Before you buy a home, it’s crucial to hire a local home inspector to look it over from top to bottom. They’re bound to discover a few small issues, but buyers shouldn’t have to fix larger problems with structure, plumbing, and electrical systems. Read on for eight home inspection deal breakers that should make you consider walking away from a purchase.

1. Electrical Issues

One of the biggest potential hazards and expenses your inspector might uncover is a faulty or outdated electrical system. If left unfixed, such a system may not support your major appliances and could cause serious harm. However, repair costs can range anywhere from $3,000 to $20,000. Deal-breaker issues may include:

  • Old or defective wiring: Outdated wiring, especially knob and tube or aluminum wiring, needs to be brought up to code.

  • Wiring that goes nowhere: Wiring with an unclear purpose can be a sign of poor electrical installation and maintenance.

  • Outdated electrical panels: These panels may have circuit breakers that don’t work and could be a fire hazard.

  • Dimming lights: If the home’s lights dim when certain appliances are running, it’s a sign of excessive stress on the electrical system.

2. Plumbing Problems

Plumbing issues are often hidden out of sight and strike without warning, so it’s wise to be proactive about any minor problems your inspector uncovers. Major repair or replacement of bad plumbing and piping can range from $5,000 to $50,000.  Be wary of any of the following potential deal breakers:

  • Weak water pressure: Little to no water pressure is a sign of piping issues or a lack of water volume.

  • Leakage: If there’s a leak, you should hear alarms going off. Signs of leaks include stains under sinks, on the ceiling, the soft flooring around toilets, dishwashers, or ice makers.

  • Outdated pipes: Polybutylene (PB) pipes tend to fail without warning and cause major damage, while lead or rusted cast iron pipes can contaminate your water supply.

  • Slow drainage: Drainage issues or water backup in sinks are signs of issues with the home’s sewer line.

········

Short exercise 1 » Can you reproduce the stretch of the home inspection article from "1. Electrical Issues" through "the electrical system."?
Short exercise 2 » Could you carry the home inspection deal breakers piece forward, picking up right after its final sentence?

········

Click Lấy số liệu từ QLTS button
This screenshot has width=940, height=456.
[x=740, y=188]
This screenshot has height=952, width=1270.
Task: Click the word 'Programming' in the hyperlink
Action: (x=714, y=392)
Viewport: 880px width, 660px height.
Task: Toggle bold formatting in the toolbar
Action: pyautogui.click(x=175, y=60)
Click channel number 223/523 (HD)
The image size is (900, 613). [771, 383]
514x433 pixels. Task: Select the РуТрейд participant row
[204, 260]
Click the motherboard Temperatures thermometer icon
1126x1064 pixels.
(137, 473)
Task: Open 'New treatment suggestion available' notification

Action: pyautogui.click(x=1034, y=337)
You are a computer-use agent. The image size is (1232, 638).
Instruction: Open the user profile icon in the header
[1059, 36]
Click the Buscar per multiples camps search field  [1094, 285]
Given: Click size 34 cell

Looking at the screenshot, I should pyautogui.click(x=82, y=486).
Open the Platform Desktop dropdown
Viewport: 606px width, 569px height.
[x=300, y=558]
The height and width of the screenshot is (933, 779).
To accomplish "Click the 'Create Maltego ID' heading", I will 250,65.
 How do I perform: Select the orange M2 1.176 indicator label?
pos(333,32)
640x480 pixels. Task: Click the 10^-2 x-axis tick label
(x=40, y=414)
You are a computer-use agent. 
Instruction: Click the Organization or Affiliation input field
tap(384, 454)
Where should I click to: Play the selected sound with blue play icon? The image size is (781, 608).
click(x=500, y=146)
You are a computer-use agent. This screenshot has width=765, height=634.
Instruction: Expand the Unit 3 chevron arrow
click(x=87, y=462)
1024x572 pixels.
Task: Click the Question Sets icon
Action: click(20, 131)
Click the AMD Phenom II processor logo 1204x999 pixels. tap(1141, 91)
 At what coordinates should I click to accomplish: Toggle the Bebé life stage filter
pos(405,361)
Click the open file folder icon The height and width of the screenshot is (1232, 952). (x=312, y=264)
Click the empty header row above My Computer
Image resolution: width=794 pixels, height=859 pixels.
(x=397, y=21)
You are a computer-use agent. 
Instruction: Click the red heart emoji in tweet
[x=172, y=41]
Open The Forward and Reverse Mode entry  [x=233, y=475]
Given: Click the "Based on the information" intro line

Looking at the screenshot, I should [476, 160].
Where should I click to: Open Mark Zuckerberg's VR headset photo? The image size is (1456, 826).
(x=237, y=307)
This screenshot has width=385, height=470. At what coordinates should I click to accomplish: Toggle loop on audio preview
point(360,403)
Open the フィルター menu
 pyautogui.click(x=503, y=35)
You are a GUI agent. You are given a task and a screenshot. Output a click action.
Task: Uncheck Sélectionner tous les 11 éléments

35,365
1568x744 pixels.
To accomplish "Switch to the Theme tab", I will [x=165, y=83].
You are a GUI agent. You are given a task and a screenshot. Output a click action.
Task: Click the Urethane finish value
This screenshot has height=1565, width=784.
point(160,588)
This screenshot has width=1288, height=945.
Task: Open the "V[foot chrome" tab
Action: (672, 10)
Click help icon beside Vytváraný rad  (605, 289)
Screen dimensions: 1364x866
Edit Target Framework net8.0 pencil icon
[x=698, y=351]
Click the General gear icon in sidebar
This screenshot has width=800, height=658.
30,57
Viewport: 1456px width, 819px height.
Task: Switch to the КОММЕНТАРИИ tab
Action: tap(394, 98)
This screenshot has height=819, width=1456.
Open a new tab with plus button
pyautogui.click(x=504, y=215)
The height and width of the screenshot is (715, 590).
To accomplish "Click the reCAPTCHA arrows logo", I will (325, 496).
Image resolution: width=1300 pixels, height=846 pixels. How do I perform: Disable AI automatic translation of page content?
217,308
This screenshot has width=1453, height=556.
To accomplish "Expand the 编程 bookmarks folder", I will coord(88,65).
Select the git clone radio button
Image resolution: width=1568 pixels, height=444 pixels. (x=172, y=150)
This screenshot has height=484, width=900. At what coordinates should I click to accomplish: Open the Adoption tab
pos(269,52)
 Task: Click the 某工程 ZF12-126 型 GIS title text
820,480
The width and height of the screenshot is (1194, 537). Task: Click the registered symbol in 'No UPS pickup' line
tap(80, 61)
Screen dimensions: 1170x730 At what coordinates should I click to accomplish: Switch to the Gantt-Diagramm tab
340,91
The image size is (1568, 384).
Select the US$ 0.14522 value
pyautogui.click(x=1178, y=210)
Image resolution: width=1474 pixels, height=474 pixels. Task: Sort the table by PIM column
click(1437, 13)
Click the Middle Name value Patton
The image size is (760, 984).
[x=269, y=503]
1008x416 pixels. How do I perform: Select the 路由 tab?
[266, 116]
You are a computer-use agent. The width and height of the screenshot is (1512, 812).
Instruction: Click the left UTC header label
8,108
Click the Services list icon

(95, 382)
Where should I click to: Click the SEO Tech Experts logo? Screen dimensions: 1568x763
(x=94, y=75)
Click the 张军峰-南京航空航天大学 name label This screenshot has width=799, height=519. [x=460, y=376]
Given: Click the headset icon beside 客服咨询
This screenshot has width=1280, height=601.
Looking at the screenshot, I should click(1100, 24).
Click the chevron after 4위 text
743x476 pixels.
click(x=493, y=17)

········

Expected answer 1 »
1. Electrical Issues

One of the biggest potential hazards and expenses your inspector might uncover is a faulty or outdated electrical system. If left unfixed, such a system may not support your major appliances and could cause serious harm. However, repair costs can range anywhere from $3,000 to $20,000. Deal-breaker issues may include:

  • Old or defective wiring: Outdated wiring, especially knob and tube or aluminum wiring, needs to be brought up to code.

  • Wiring that goes nowhere: Wiring with an unclear purpose can be a sign of poor electrical installation and maintenance.

  • Outdated electrical panels: These panels may have circuit breakers that don’t work and could be a fire hazard.

  • Dimming lights: If the home’s lights dim when certain appliances are running, it’s a sign of excessive stress on the electrical system.

Expected answer 2 »
3. Past or Present Pests

Aside from making some homeowners uncomfortable, many unwelcome pests can damage your home and cause safety concerns, too. Rodents can chew through electrical wires, ductwork, HVAC systems, and insulation looking for nesting, while termites or carpenter ants feed on wood and can leave the structure of your house unsteady.

If pests are caught early enough, you can hire a local pest control specialist to treat the home and issue a termite bond, which acts as a warranty to protect you against future damages. However, if a pest problem has been ignored for too long, the home may already have severe termite damage that would be costly to repair.

4. Damaged Roofing

Your home inspector will look at the quality of the roof shingles, checking for pieces that are curled, broken, or missing entirely. They’ll also look for uneven or sunken areas and water damage on interior ceilings and windows. These are signs of serious damage that may lead to water leakage, mold, and rotting structural wood.

This type of damage may require repairs or replacement, which can cost $3,000 to $15,000 or more. The typical roof lasts about 30 years, so find out if it’s nearing or exceeding its lifespan. If you’re planning to stay in the home long-term, buying a home that needs such expensive repairs may not be worthwhile.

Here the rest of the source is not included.